[Task 1]: In the passage on learning to cook, what did the writer discover about the date who was served a complicated Chinese meal?
[Task 2]: According to the passage on learning to cook, what components made up a square meal? List all of them.
[Task 3]: From the passage on learning to cook, retype the words from "As you’ve no" up to and including "seduce my wife!".

[Text provided]:
As you’ve no doubt figured out, the Food Bully loves to cook! To be honest, this has evolved over time. Even as a kid attending college and grad school, I would always try and have a square meal (salad, meat or fish known as “protein” in today’s food world, vegetables), and would spend the time shopping and preparing decent (if not always very creative) meals.
In addition, as a student who loved to eat, had a limited budget, but with romantic aspirations, I invited dates over for home-cooked dinners. I still remember the time I spent many hours preparing a complicated Chinese meal (including a hand pulled shredded chicken moo shu’s), only to learn that my date was bulimic! My cooking talents, however, were key in helping to seduce my wife!
At this time, I was somewhat cooking challenged , with limited knowledge (unless you consider the high school “home ec” course-- also taken to meet girls). As I had never paid much attention to my Mom’s cooking, most of my cooking skills are self taught, driven by my desire to eat excellent food.

[Records shown]:
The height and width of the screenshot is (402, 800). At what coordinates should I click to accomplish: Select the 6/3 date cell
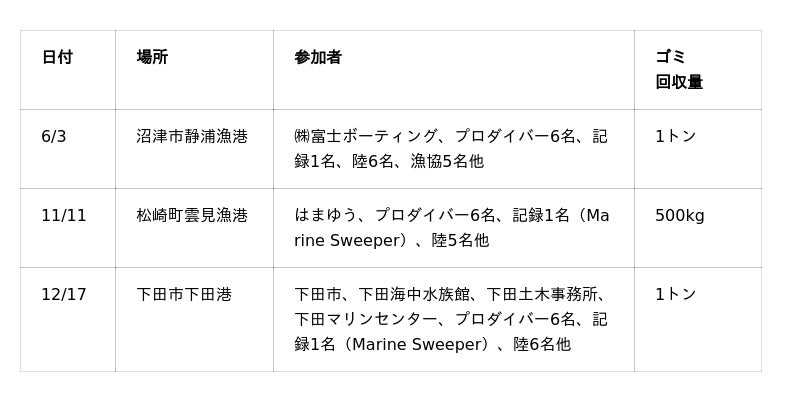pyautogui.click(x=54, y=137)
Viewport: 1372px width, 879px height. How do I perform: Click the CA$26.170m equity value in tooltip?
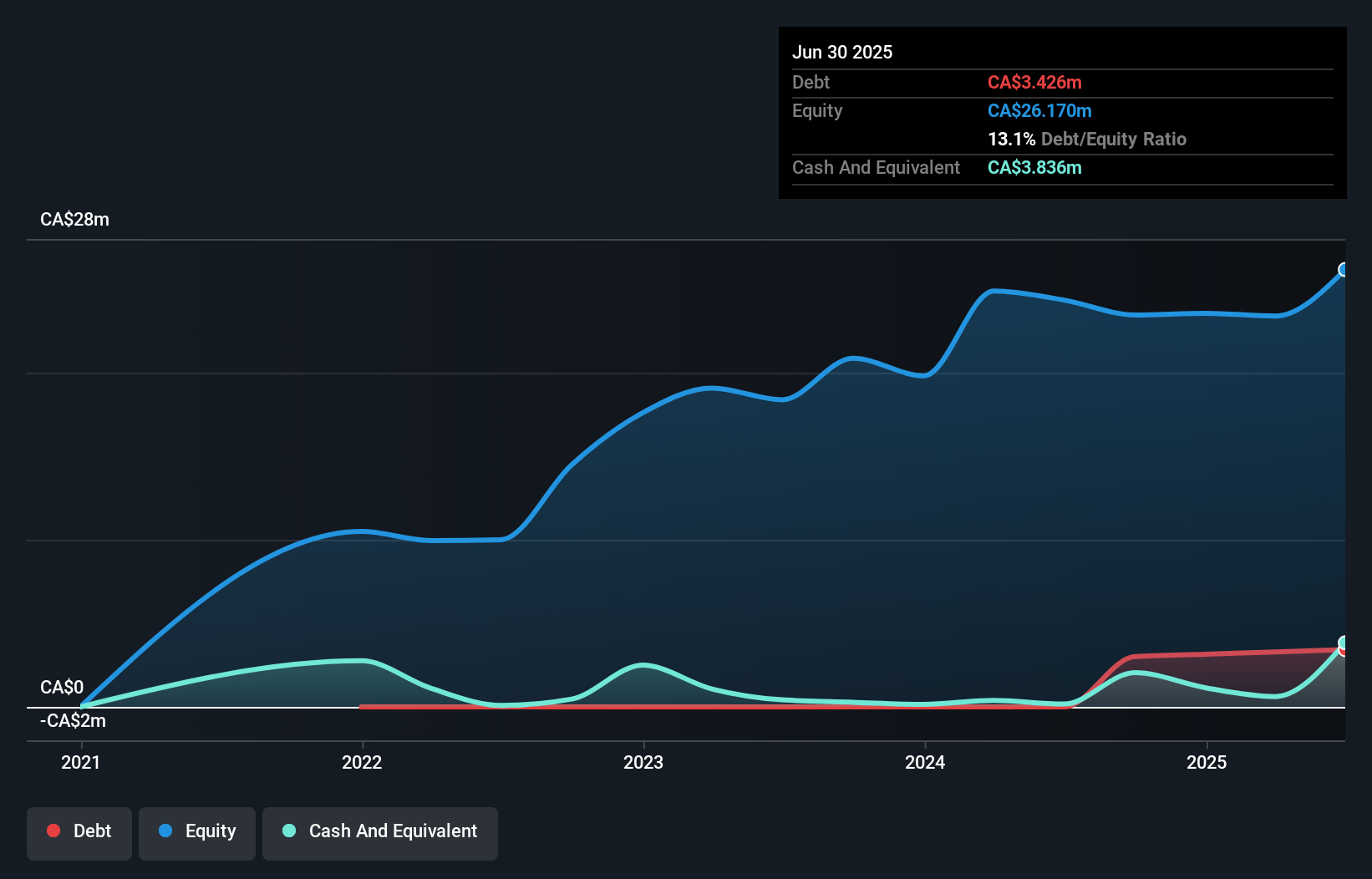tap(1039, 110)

==

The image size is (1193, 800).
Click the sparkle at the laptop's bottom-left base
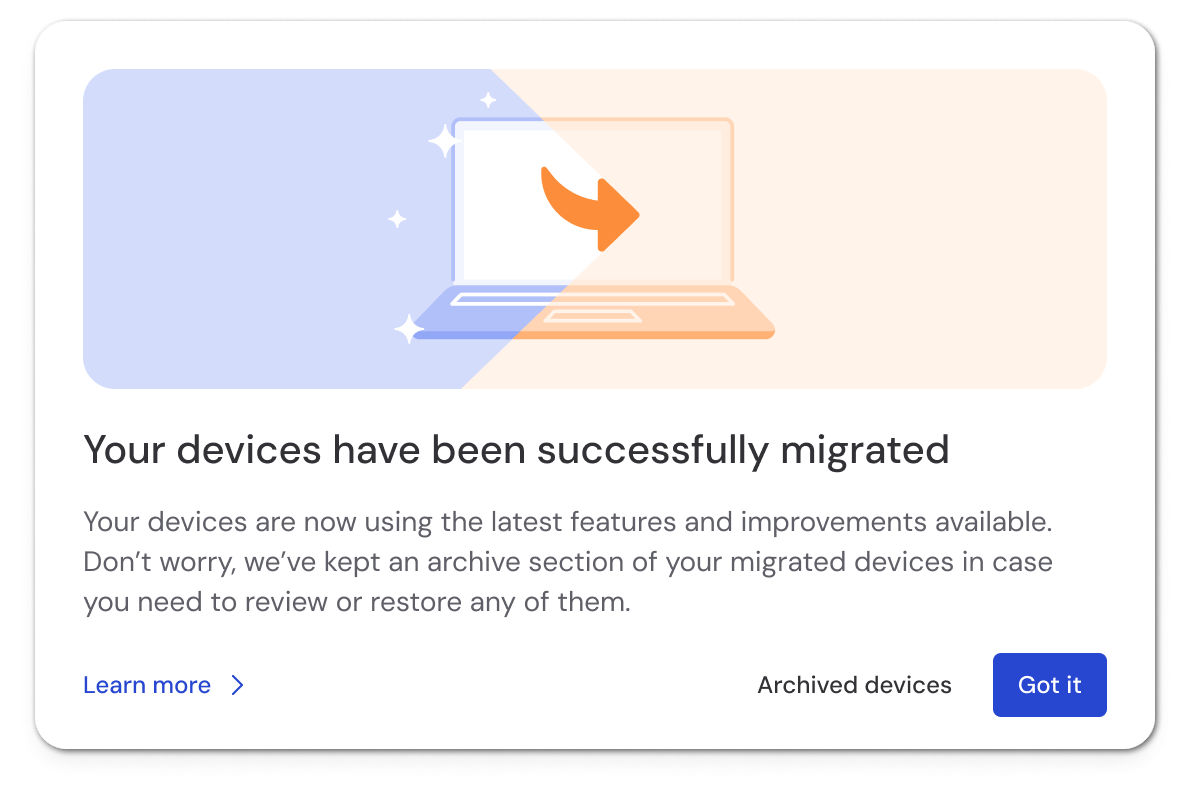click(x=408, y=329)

[Answer 1]: The date was bulimic.

[Answer 2]: Salad, meat or fish, and vegetables.

[Answer 3]:
As you’ve no doubt figured out, the Food Bully loves to cook! To be honest, this has evolved over time. Even as a kid attending college and grad school, I would always try and have a square meal (salad, meat or fish known as “protein” in today’s food world, vegetables), and would spend the time shopping and preparing decent (if not always very creative) meals.
In addition, as a student who loved to eat, had a limited budget, but with romantic aspirations, I invited dates over for home-cooked dinners. I still remember the time I spent many hours preparing a complicated Chinese meal (including a hand pulled shredded chicken moo shu’s), only to learn that my date was bulimic! My cooking talents, however, were key in helping to seduce my wife!